There's a good reason for all this: Population always grows faster than available food. The population of Sudan has been growing at close to 3% per year for a long time, and that rate a genocidal war in Sudan sooner or later was literally a mathematical certainty.

The last few years have been a political farce in the United Nations, with every country passing the buck to other countries. The most cynical act occurred when the UN declared that the Darfur war was not genocide. According to the UN charter, such a declaration would have required the UN to act. That left only one solution: say that it isn't genocide.

And speaking of food, the U.N. World Food Program (WFP) has just announced that food rations to those 2-3 million people living in camps are about to be cut in half -- from 2000 calories per day to 1000 calories per day. This will cause thousands or tens of thousands of additional deaths by starvation.

What's going on? Because donations to the WFP are far below what was hoped for and expected. Donor governments have given the World Food Program only $238 million of the $746 million the agency needs this year.

The main problem is that the worldwide price of food has gone up substantially in the last few years. The reason is that the population grows much faster than the food supply. According to my own computations, food production increases by at most 0.96% per year, while population grows at 1.72%. Therefore, the amount of food per person keeps decreasing, and so food becomes scarcer and, by the law of supply and demand, the price of food keeps going up. In fact, the worldwide price of food has been skyrocketing in the last couple of years, thanks to massive feeding programs in China. As the price of food goes up, poverty increases in large marginal populations around the world.

The one thing we can be grateful for in the Darfur situation is that, for once, America isn't the "evil giant." The United Nations refuses to call the Darfur war genocide, but the United States has officially designated it as genocide. And of the $238 million that has been donated this year to the WFP, $188 million was donated by the United States. The European Union and China have given next to nothing.

This causes problems for people like George Clooney, who are going around saying that the George Bush administration has to do more to stop the genocide in Darfur. What more can we do? In an interview on CNN Friday, Clooney was asked what he wanted the Bush administration to do. "Do you want the administration to send American troops into Darfur?"
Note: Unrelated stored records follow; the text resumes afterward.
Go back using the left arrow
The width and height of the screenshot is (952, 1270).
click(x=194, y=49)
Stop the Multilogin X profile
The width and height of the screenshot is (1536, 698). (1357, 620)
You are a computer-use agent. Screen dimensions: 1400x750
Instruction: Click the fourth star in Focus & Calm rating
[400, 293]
This is a loaded question, since Clooney is one of the critics of our war in Iraq. That hasn't stopped some people. For example, that great anti-war activist Jesse Jackson called for sending American troops to Darfur in the same interview in which he criticized sending troops to Iraq. What this goes to prove is that no one is truly against war; everyone has a war they like.
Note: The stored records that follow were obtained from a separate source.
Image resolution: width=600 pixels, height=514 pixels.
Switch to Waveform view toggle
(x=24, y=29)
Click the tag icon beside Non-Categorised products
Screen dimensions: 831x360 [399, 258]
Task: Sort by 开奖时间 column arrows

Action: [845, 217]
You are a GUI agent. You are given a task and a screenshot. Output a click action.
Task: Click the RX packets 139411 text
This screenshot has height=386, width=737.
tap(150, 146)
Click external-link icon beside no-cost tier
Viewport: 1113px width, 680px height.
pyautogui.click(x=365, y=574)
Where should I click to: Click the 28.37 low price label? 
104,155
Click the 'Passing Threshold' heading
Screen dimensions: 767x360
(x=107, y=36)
But George Clooney wasn't so dissembling. He fumbled over his answer for a while, saying "no American troops," but then saying that George Bush should work through Nato to stop the genocide in Darfur.
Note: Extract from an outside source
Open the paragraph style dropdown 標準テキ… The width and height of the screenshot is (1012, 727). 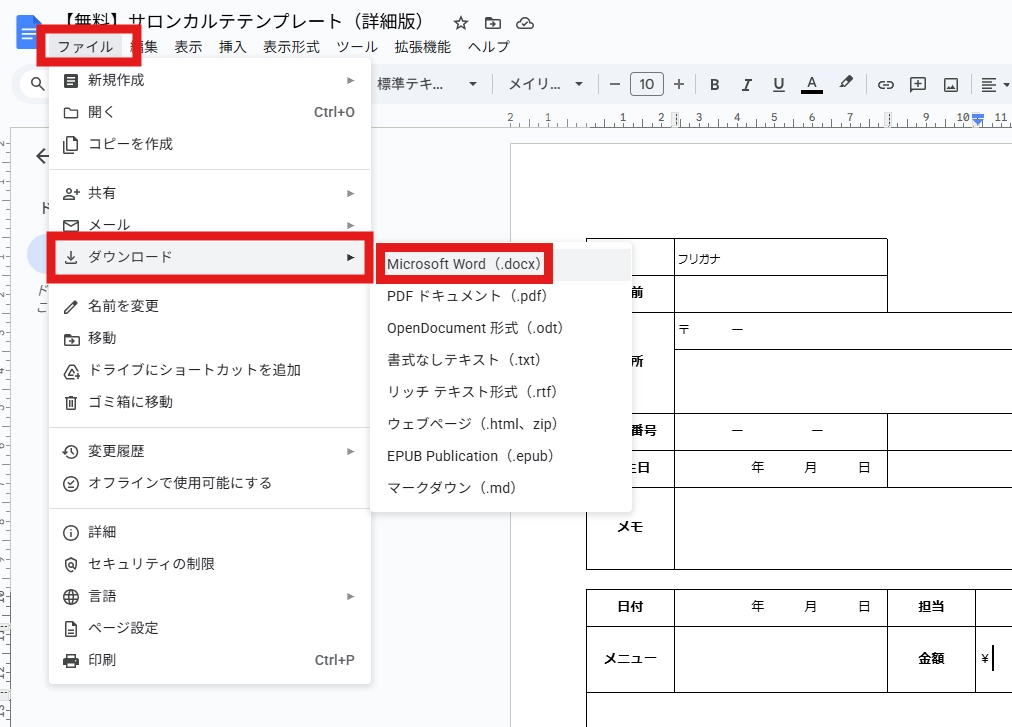coord(427,85)
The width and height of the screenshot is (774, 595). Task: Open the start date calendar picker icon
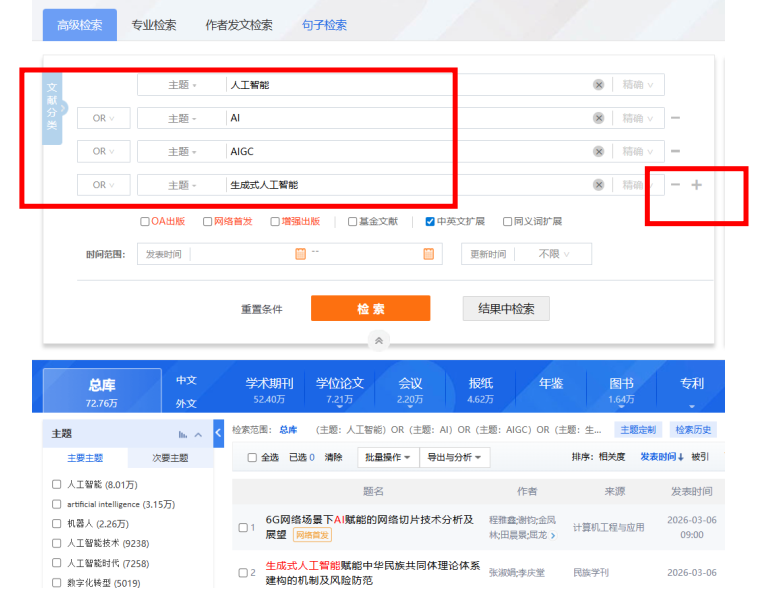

Well, how's that going to work? If the Europeans can't even send money to the World Food Program, are they really going to send troops to Darfur, just because George Bush asks? I don't think so.

There's going to be a major rally in Washington DC on Sunday, led by Clooney and a coalition of 160 religious and political groups, to demand that Bush press for a stronger multinational force in Darfur. They're hoping that tens of thousands of people will attend the rally -- we'll have to see if anything like that happens, or whether only a few thousand will show up.

From the point of view of Generational Dynamics, what's going on in Darfur is a "generational crisis war," and generational crisis wars cannot be stopped. Since its founding, America has had two crisis wars, the Civil War and World War II. Neither of those wars could be stopped, and neither will the Darfur war be stopped until it runs its course.

Now, 61 years after the end of World War II, when all the people in the generations that fought and lived through WW II are almost completely gone, Generational Dynamics predicts that we're headed for a new world war, a "clash of civilizations" war that will involve almost every country in the world.

This war might begin this year, next year, or after that, but each year the probability of war that year is higher than for the year before. In a 2004 article called "The six most dangerous regions in world," I did a rough calculation that the probability of a new world war beginning in 2005 was a little less than 21%, that it's a little more than 21% in 2006, and that it goes up a little bit more each year.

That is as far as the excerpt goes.